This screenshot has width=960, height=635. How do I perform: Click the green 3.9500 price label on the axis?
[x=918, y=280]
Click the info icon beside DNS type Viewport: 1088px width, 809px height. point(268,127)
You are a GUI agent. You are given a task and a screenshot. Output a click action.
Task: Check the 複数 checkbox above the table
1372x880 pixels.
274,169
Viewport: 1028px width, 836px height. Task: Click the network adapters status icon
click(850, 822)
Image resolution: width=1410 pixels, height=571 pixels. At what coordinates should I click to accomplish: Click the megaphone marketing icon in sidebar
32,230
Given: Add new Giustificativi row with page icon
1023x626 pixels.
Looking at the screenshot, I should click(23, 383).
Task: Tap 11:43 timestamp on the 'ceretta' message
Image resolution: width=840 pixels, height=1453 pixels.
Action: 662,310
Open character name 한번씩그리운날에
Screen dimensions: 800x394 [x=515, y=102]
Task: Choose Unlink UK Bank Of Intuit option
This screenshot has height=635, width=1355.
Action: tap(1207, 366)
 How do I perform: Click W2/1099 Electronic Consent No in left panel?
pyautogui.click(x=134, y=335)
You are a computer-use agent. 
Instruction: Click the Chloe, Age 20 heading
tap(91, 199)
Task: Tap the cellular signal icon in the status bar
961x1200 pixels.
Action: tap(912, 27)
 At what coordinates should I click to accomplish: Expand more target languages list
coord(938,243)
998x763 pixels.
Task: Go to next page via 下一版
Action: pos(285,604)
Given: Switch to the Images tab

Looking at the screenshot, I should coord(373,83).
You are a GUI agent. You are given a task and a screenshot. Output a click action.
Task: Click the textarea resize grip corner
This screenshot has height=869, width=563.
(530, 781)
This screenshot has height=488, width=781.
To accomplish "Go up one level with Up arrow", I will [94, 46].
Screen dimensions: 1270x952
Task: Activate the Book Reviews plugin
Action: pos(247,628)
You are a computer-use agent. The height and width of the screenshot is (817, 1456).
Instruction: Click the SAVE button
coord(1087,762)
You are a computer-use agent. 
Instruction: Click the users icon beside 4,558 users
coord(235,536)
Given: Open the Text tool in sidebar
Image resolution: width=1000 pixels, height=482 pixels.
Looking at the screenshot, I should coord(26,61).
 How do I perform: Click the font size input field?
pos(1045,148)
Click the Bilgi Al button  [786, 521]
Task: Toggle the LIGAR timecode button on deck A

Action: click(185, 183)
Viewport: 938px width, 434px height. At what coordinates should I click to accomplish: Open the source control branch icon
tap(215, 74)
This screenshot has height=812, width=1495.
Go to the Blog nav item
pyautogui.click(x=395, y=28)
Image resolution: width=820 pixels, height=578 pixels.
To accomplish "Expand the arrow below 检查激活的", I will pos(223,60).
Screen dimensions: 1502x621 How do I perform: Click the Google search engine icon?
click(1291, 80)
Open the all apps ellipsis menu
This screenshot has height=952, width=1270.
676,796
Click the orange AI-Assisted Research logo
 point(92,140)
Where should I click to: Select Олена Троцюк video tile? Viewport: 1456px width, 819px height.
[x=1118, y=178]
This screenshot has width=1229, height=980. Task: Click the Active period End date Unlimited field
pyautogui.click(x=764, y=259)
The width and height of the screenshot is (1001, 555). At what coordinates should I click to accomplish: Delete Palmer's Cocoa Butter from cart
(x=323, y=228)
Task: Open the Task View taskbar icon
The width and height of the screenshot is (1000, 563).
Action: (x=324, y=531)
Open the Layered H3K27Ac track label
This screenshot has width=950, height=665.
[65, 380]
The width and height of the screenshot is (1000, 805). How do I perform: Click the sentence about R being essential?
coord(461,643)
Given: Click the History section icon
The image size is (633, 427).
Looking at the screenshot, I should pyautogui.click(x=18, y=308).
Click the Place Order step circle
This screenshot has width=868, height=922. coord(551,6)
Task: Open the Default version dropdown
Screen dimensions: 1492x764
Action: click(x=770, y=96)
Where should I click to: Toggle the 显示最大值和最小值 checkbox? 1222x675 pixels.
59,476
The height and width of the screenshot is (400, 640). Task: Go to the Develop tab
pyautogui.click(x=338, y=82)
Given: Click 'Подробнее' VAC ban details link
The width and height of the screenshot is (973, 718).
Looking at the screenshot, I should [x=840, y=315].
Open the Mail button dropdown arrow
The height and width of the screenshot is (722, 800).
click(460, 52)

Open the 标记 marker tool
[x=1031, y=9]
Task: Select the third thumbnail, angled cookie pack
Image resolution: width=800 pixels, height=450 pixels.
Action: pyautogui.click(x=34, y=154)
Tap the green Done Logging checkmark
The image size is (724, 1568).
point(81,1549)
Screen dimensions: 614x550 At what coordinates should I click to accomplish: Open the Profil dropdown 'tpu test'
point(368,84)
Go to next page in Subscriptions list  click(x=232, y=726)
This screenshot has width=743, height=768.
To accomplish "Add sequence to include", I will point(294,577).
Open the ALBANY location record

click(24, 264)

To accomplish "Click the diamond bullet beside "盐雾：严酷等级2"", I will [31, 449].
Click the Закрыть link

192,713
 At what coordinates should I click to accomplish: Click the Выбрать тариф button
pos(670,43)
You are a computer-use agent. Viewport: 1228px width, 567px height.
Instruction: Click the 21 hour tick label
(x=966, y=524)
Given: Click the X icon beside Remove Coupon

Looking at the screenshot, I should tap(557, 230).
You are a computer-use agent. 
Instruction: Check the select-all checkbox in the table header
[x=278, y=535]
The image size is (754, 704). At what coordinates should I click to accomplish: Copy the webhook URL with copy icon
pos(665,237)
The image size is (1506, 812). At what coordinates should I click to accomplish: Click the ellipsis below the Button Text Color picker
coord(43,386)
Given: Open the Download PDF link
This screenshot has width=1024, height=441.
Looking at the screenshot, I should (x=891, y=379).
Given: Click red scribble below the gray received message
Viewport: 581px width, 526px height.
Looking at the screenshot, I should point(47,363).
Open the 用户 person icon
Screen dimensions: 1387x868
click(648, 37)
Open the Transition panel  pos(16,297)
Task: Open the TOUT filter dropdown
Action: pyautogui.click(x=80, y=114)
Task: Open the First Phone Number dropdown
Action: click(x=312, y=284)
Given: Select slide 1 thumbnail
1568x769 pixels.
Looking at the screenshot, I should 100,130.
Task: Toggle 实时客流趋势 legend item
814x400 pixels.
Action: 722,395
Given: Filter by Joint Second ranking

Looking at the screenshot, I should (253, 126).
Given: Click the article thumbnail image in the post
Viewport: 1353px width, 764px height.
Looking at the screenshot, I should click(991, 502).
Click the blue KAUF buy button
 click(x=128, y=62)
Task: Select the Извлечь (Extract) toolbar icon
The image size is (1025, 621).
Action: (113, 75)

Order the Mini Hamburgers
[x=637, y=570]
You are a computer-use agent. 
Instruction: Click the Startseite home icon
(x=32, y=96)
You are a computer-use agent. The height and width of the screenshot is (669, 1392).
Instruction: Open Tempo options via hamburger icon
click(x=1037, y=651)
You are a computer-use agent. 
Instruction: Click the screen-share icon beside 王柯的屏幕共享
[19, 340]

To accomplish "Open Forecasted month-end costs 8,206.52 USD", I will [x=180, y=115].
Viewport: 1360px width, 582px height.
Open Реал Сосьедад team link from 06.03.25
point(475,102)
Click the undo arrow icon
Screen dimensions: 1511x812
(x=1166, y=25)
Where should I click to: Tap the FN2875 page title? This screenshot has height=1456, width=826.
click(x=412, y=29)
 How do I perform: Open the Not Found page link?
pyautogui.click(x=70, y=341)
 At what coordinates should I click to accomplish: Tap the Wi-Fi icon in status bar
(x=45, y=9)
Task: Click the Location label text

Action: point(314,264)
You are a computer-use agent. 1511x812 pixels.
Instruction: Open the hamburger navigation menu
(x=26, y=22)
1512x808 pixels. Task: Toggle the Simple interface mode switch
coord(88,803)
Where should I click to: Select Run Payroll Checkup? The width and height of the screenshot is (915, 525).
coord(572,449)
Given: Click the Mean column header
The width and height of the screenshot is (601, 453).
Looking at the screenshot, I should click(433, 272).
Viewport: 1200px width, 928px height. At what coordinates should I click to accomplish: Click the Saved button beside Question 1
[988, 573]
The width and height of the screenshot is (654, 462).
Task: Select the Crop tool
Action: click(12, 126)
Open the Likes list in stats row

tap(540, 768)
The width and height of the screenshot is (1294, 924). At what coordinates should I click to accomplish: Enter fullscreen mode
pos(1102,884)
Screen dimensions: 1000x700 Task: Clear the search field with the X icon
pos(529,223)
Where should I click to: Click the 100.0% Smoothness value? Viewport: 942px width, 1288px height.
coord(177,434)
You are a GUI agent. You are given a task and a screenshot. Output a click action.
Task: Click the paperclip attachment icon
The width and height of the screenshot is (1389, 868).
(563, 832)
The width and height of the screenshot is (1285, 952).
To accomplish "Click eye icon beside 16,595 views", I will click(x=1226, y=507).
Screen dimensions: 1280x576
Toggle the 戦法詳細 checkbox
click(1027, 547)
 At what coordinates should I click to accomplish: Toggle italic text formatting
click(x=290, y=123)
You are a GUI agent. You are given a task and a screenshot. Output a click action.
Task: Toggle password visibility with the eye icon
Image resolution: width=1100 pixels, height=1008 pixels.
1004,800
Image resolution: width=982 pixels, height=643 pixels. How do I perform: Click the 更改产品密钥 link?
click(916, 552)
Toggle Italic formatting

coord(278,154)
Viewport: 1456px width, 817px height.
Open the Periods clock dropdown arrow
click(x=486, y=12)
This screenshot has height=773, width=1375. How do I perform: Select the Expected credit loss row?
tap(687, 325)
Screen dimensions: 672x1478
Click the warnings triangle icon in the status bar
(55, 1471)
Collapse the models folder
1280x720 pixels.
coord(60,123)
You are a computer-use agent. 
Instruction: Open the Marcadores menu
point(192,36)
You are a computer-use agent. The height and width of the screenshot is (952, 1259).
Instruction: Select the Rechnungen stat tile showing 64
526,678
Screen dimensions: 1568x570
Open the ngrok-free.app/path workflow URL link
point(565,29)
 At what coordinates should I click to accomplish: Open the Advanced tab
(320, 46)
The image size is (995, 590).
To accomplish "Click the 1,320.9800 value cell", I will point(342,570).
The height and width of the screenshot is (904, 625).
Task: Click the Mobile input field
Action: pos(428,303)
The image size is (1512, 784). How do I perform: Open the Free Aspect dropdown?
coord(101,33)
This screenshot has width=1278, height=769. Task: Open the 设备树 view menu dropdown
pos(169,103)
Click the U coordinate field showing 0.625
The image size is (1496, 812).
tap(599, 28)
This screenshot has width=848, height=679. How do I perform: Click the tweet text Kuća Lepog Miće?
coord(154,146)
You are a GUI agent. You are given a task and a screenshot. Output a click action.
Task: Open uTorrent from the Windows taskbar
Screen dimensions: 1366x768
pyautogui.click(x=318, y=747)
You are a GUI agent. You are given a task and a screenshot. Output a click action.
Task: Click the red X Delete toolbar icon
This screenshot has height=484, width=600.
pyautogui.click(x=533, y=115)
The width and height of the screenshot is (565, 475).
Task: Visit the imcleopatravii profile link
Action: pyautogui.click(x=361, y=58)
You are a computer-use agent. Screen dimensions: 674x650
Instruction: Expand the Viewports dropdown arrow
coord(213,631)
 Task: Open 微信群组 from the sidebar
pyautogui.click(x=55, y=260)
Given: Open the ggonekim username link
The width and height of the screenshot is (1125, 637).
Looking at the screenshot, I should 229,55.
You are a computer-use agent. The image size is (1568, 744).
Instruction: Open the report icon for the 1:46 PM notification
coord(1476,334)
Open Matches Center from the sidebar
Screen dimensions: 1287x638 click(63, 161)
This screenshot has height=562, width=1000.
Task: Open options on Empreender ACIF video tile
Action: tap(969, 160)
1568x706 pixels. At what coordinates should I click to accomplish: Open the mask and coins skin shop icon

__________________________________________________

### Given task
Starting at the line that contains "How do I perform: Click W2/1099" and ending at the line that contains "Action: click(185, 183)", output those lines of the records as a numbered list, leaving out blank lines.

### Correct answer
1.  How do I perform: Click W2/1099 Electronic Consent No in left panel?
2. pyautogui.click(x=134, y=335)
3. You are a computer-use agent. 
4. Instruction: Click the Chloe, Age 20 heading
5. tap(91, 199)
6. Task: Tap the cellular signal icon in the status bar
7. 961x1200 pixels.
8. Action: tap(912, 27)
9.  At what coordinates should I click to accomplish: Expand more target languages list
10. coord(938,243)
11. 998x763 pixels.
12. Task: Go to next page via 下一版
13. Action: pos(285,604)
14. Given: Switch to the Images tab
15. Looking at the screenshot, I should coord(373,83).
16. You are a GUI agent. You are given a task and a screenshot. Output a click action.
17. Task: Click the textarea resize grip corner
18. This screenshot has height=869, width=563.
19. (530, 781)
20. This screenshot has height=488, width=781.
21. To accomplish "Go up one level with Up arrow", I will [94, 46].
22. Screen dimensions: 1270x952
23. Task: Activate the Book Reviews plugin
24. Action: pos(247,628)
25. You are a computer-use agent. The height and width of the screenshot is (817, 1456).
26. Instruction: Click the SAVE button
27. coord(1087,762)
28. You are a computer-use agent. 
29. Instruction: Click the users icon beside 4,558 users
30. coord(235,536)
31. Given: Open the Text tool in sidebar
32. Image resolution: width=1000 pixels, height=482 pixels.
33. Looking at the screenshot, I should coord(26,61).
34.  How do I perform: Click the font size input field?
35. pos(1045,148)
36. Click the Bilgi Al button  [786, 521]
37. Task: Toggle the LIGAR timecode button on deck A
38. Action: click(185, 183)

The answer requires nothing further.